Ce livre "Courlande" n'est pas un livre d'aventures au sens où on l'entend habituellement. C'est un écrit fidèle à ce que je connais de Jean-Paul kauffmann puisqu'il nous emmène dans le sillage de ses propres découvertes. Nous nous baladons de châteaux en rencontres, de visites en désillusions. Nous apprenons l'histoire de cette terre de Courlande qui a privilégié un moment le commerce extérieur et la construction navale, grâce à son Duc de Courlande, qui a même implanté des comptoirs lointains. Le joug soviétique a anéanti le particularisme de cette région.
Nous captons à travers la visite du cimetière tout le drame qu'ont pu vivre des étrangers et notamment les "malgré-nous", ces alsaciens enrôlés de force dans la Wehrmach.
Mais l'intérêt des livres de JP Kauffmann réside aussi dans toutes les autres facettes du pays qu'il nous offre : la musique avec les "douina", mélopée chantée lors des célébrations de la Saint Jean, la peinture, les auteurs dont Keyserling (j'aimerais en lire un) et fidèles à ses amours, il exerce ses papilles en dégustant des vins de la vallée de l'Abava, la "Suisse de Courlande". (je viens de découvrir avec plaisir que c'est lui qui a écrit un livre passionnant sur le château yquem, livre lu il y a une dizaine d'années dont je cherchais l'auteur).
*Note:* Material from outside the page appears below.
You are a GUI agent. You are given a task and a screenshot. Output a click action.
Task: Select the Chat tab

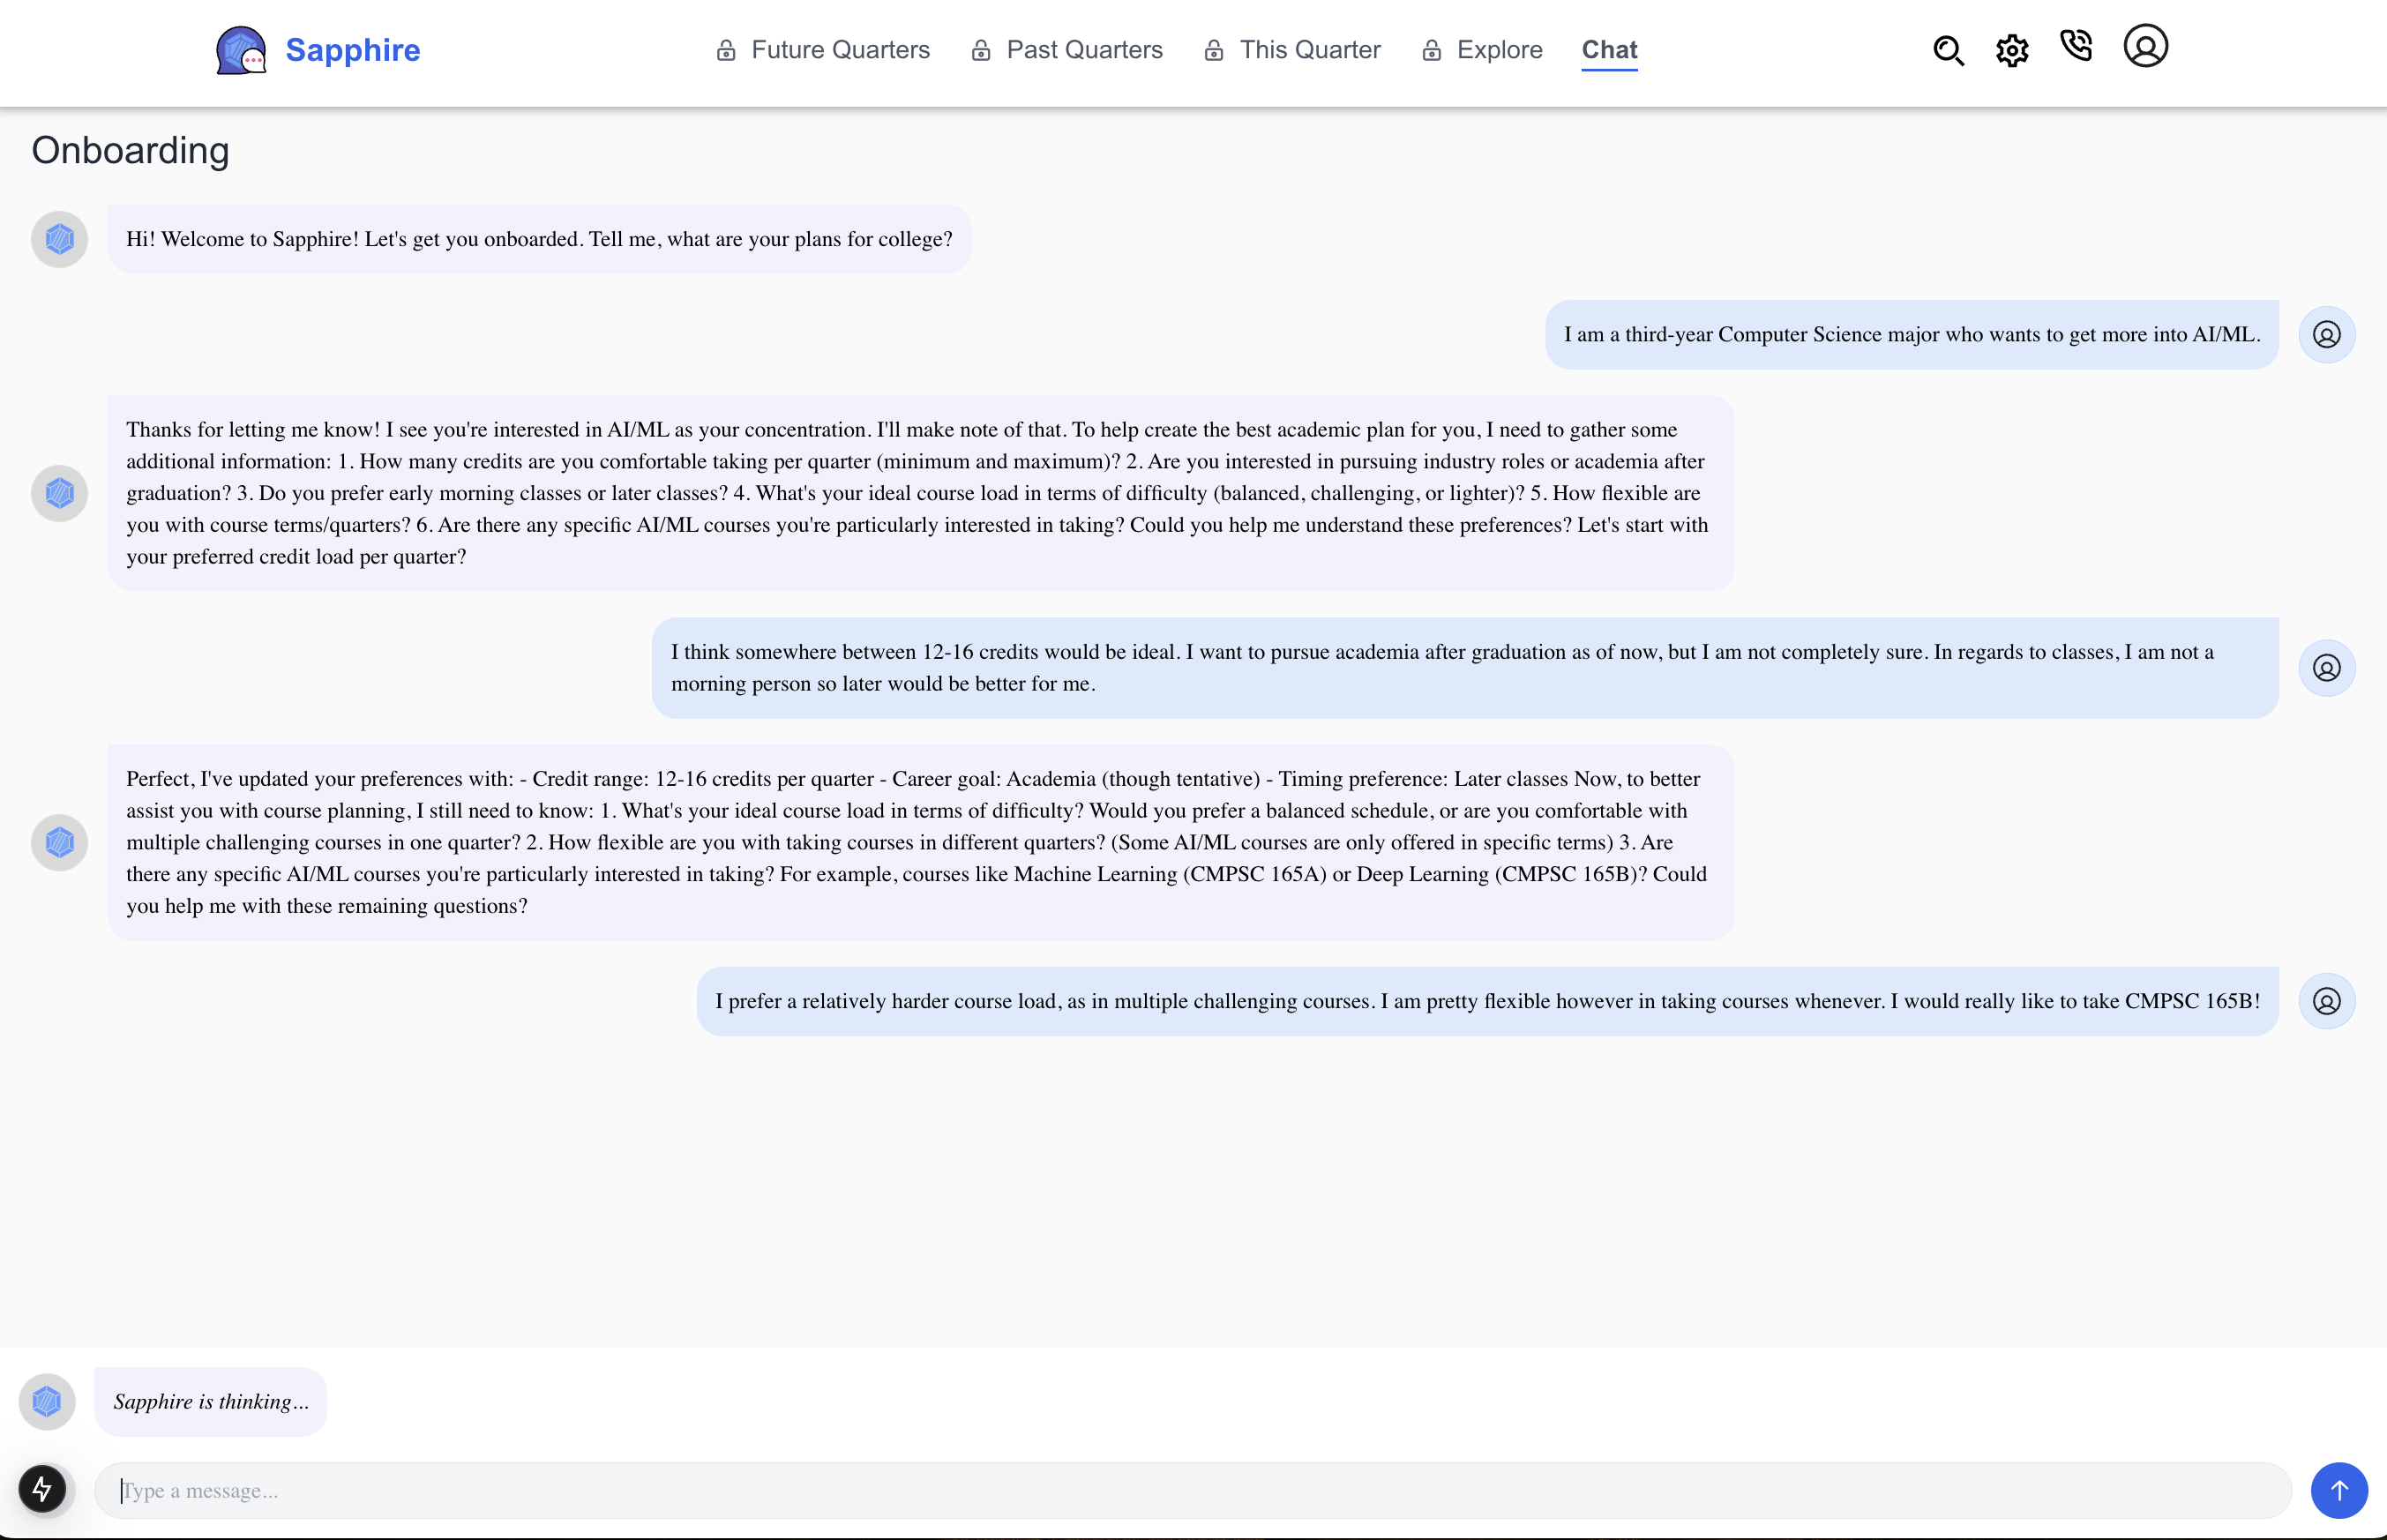point(1609,50)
Il nous parle aussi de l'indicible, de ce qu'il perçoit des habitants."ici on tient la timidité pour une vertu", de l'accueil souvent froid. Il nous surprend aussi par sa ténacité à comprendre, à forcer les portes des sites fermés, à se rendre sur place pour contempler et sentir même s'il n'y a pas grand chose à voir. Et puis l'âme de ce pays ne se comprenant qu'à la saison la plus rude, l'hiver ; Ainsi, il prolonge son séjour pour se mettre dans les mêmes conditions que certains auteurs. Bref dans ce livre on retrouve un JP kauffmann soucieux de comprendre et de nous faire ressortir l'essentiel, pas forcément visible dans ce pays. Il n'y a rien d'extraordinaire ici. Tout est ténu, de l'ordre du ressenti. D'aucuns pourraient dire qu'il s'est perdu dans les confins des Pays Baltes. Il 'en est rien. Je reconnais certaines longueurs notamment historiques mais je suis mauvais juge n'étant pas férue d'Histoire. Je retrouve l'auteur que j'aime, curieux, affable et sensible qui sait raconter l'indéfinissable.